I came across this technical question while preparation. There are K cabs. ith cab takes ki minutes to complete any trip. What is the minimum time it will take to complete N trips with these K cabs. We can assume there is no waiting time in between trips, and different cabs can take trips simultaneously. Can anyone suggest efficient algorithm to solve this.
Example:
Input:
N=3 K=2
K1 takes 1 minute, K2 takes 2 minutes
Output:
2 minutes
Explanation: Both cabs starts trip at t=0. At t=1, first cab starts third trip. So by t=2, required 3 trips will be completed
Binary search seems pretty intuitive and simple. Let's reframe the question:
Given a time
t, compute the maximum number of trips that can be taken.

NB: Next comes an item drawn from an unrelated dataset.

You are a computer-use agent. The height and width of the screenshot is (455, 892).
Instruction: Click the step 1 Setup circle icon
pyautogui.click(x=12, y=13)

We can do this in O(K). Consider that each cab i can take up to t / k_i trips in t time, and we can simply get the sum of all t / k_i for each i to get the maximum number of trips taken in t time. This lets us build a function we can binary search over:
def f(time):
n_trips = 0
for trip_time in cabs:
n_trips += time // trip_time
return n_trips
Obviously it follows that as we increase the amount of time, the amount of trips we can take will also increase, so f(x) is non-decreasing, which means we can run a binary search on it.
We binary search for the minimum t that gives N or more trips as the output, and this can be done in O(KlogW), where W is the range of all t we have to consider.